Education. With the emphasis on “connection,” little in the show provides education or even an attempt at it. To me it seems connections are made and formed with species that we understand, respect, and relate to on some level. All this requires some knowledge acquired through education. At the end of Fantasea, I knew no more about why should I want or feel connection with the sea lion, penguins, belugas, hawks, or dolphins than I had before. Not even the simple point that we all depend on clean water was made. You might learn more at — dare I say it? — SeaWorld.
Shedd has more than SeaWorld to compete with — nonstop action movies with sophisticated animation that makes anything possible, games, virtual reality, facebook, texting — our attention spans seem shorter and more easily diverted than ever. As long as we don’t love simple pleasures anymore and need constant and greater stimulation, a mere educational animal presentation doesn’t cut it. That’s a shame, because all the video, music, lights, and staging detract from the heart and soul of the show and from what’s important — the animals.

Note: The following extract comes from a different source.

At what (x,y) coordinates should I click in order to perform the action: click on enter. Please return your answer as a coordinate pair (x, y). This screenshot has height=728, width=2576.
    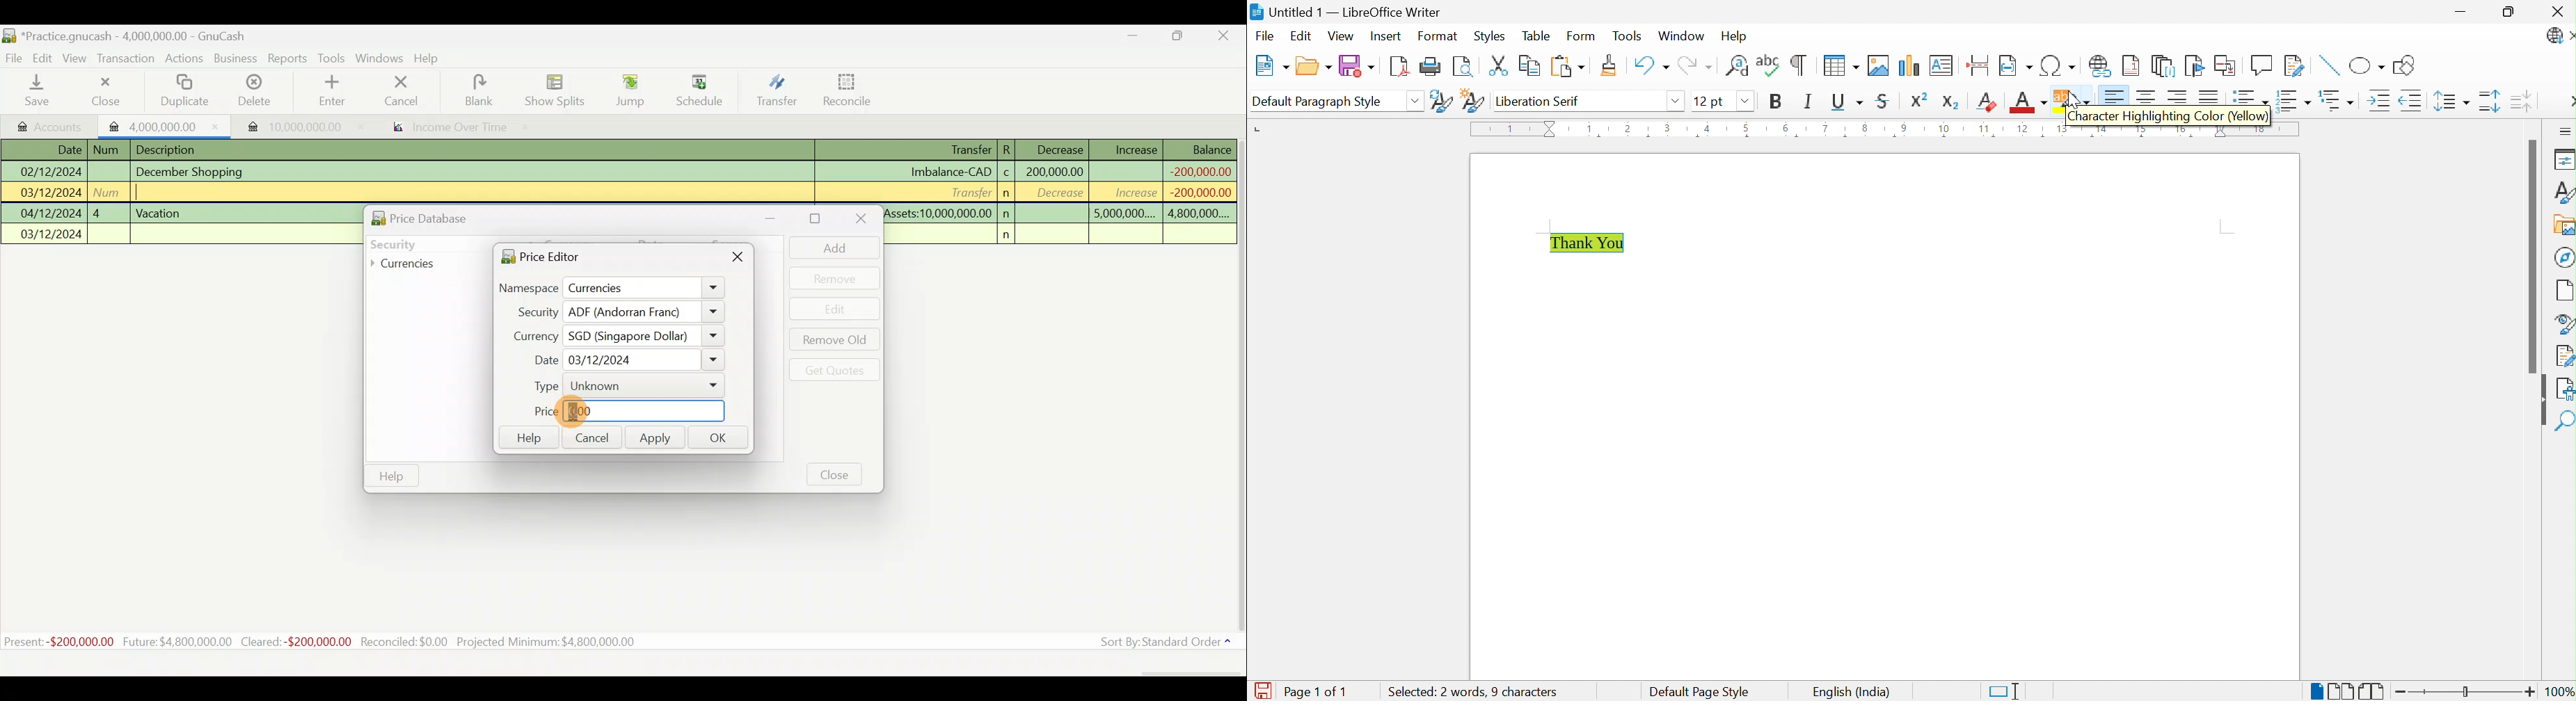
    Looking at the image, I should click on (336, 92).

I also wondered about the animals, especially the rockhopper penguin. I’ve read that Antarctic penguin species (compared to their temperate climate counterparts, like the Magellanic penguins) do not fare well in temperatures that are even moderately too warm, becoming prone to disease and death, yet here is an Antarctic species paraded in air that’s at least 10 to 15 degrees warmer than its optimum range. It wasn’t until I’d slept on it, though, that I realized what bothered me more — that the rockhopper was treated like a prop. To me, this sends the wrong message; to form a connection with wild animals, we first must respect what they are, which is neither stage prop nor pet. Rockhoppers aren’t objects to be tucked under the arm and carried about like a clutch purse. The thought of it disturbed me even in my sleep.
For all my hand wringing, however, supplemented by that of my friend, perhaps the best commentary came from a little boy I’d noticed early in the evening because he was wearing a St. Thomas the Apostle School t-shirt. After the show, his mother encouraged him to go talk to the trainers. Ignoring her, he spread his arms wide and ran away up the steps, saying, “I want to fly like a hawk.”
For at least that brief moment, he’d made a connection.